**Written exercise**
Reproduce the part of the material that opens with the line containing "339x254 pixels. Task: Disable" and closes with the line containing "pos(28,309)", swapping every "checkbox" for "check box" and leaving everything else as it stands.

**Dataset rows**
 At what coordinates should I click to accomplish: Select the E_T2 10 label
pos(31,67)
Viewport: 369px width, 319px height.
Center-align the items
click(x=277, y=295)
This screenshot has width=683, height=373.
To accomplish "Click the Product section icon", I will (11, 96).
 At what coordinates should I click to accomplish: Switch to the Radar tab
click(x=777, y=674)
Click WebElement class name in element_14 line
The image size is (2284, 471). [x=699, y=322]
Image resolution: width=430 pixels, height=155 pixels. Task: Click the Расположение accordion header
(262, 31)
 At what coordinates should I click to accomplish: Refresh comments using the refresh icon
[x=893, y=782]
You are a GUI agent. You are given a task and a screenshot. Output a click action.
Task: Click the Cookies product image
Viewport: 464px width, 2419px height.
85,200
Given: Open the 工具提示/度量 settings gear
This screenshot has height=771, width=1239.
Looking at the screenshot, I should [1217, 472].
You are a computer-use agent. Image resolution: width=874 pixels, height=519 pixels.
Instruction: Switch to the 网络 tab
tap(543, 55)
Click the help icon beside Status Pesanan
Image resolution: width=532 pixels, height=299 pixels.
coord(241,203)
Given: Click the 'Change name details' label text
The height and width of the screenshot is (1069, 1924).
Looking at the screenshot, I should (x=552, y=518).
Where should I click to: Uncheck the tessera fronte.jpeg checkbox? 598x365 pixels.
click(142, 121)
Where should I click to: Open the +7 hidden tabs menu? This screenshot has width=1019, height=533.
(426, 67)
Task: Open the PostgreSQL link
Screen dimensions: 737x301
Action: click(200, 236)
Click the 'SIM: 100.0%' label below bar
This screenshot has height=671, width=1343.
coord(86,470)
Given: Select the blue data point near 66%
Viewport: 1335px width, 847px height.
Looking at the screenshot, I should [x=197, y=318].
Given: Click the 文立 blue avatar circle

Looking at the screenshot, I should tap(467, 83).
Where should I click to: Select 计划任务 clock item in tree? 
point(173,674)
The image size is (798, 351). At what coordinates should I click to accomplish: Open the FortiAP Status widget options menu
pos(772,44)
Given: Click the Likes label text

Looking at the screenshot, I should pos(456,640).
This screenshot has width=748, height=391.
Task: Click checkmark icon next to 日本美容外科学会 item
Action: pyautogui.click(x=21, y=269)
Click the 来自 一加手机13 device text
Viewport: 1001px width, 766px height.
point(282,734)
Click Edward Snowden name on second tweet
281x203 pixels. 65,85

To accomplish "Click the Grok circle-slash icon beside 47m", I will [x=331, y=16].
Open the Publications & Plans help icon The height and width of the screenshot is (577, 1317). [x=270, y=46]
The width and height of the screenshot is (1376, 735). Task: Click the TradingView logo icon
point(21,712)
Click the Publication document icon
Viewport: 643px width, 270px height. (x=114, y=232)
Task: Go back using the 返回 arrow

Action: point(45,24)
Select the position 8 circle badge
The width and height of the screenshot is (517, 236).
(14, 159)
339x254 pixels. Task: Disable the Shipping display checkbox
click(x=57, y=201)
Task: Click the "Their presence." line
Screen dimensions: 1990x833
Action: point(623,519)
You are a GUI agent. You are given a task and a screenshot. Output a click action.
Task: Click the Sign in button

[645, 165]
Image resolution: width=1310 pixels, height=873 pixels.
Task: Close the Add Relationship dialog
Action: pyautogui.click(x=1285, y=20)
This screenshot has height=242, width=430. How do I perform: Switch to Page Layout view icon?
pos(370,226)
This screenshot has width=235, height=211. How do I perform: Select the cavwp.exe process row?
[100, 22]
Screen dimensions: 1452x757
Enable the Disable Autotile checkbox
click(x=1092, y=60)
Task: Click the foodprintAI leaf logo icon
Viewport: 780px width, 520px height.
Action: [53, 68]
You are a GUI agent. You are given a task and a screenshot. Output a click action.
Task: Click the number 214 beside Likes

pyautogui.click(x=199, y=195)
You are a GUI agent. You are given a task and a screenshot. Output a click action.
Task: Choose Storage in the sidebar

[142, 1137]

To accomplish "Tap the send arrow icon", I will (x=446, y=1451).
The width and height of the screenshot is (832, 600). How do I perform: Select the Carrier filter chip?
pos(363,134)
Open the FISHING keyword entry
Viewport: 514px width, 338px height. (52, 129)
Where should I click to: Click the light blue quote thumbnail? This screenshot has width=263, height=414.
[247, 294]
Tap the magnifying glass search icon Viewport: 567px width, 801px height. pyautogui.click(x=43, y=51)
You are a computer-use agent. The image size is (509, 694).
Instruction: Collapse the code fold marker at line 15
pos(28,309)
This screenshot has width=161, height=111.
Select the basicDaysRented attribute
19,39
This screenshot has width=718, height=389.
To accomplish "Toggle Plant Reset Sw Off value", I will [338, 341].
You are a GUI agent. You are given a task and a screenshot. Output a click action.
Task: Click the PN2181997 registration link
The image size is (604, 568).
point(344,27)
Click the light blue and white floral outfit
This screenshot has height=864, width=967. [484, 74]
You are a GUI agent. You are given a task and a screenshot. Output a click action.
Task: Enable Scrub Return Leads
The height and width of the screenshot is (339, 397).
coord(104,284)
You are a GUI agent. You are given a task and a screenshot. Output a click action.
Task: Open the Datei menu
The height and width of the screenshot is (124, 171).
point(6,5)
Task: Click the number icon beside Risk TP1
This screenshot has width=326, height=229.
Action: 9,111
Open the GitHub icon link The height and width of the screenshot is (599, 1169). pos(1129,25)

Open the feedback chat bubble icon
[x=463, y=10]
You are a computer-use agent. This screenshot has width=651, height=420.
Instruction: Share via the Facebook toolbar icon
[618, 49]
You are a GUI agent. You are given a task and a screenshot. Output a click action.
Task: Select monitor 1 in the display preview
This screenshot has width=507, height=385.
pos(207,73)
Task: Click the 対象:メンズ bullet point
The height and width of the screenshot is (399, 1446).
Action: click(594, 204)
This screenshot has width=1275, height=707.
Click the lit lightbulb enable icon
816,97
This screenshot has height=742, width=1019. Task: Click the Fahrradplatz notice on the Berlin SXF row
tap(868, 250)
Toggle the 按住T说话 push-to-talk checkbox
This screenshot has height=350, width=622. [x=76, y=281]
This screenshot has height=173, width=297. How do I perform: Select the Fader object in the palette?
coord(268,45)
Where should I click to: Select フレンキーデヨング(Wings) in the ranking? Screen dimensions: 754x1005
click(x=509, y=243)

**Completed task**
339x254 pixels. Task: Disable the Shipping display check box
click(x=57, y=201)
Task: Click the "Their presence." line
Screen dimensions: 1990x833
Action: point(623,519)
You are a GUI agent. You are given a task and a screenshot. Output a click action.
Task: Click the Sign in button

[645, 165]
Image resolution: width=1310 pixels, height=873 pixels.
Task: Close the Add Relationship dialog
Action: pyautogui.click(x=1285, y=20)
This screenshot has height=242, width=430. How do I perform: Switch to Page Layout view icon?
pos(370,226)
This screenshot has width=235, height=211. How do I perform: Select the cavwp.exe process row?
[100, 22]
Screen dimensions: 1452x757
Enable the Disable Autotile check box
click(x=1092, y=60)
Task: Click the foodprintAI leaf logo icon
Viewport: 780px width, 520px height.
Action: [53, 68]
You are a GUI agent. You are given a task and a screenshot. Output a click action.
Task: Click the number 214 beside Likes

pyautogui.click(x=199, y=195)
You are a GUI agent. You are given a task and a screenshot. Output a click action.
Task: Choose Storage in the sidebar

[142, 1137]

To accomplish "Tap the send arrow icon", I will (x=446, y=1451).
The width and height of the screenshot is (832, 600). How do I perform: Select the Carrier filter chip?
pos(363,134)
Open the FISHING keyword entry
Viewport: 514px width, 338px height. (52, 129)
Where should I click to: Click the light blue quote thumbnail? This screenshot has width=263, height=414.
[247, 294]
Tap the magnifying glass search icon Viewport: 567px width, 801px height. pyautogui.click(x=43, y=51)
You are a computer-use agent. The image size is (509, 694).
Instruction: Collapse the code fold marker at line 15
pos(28,309)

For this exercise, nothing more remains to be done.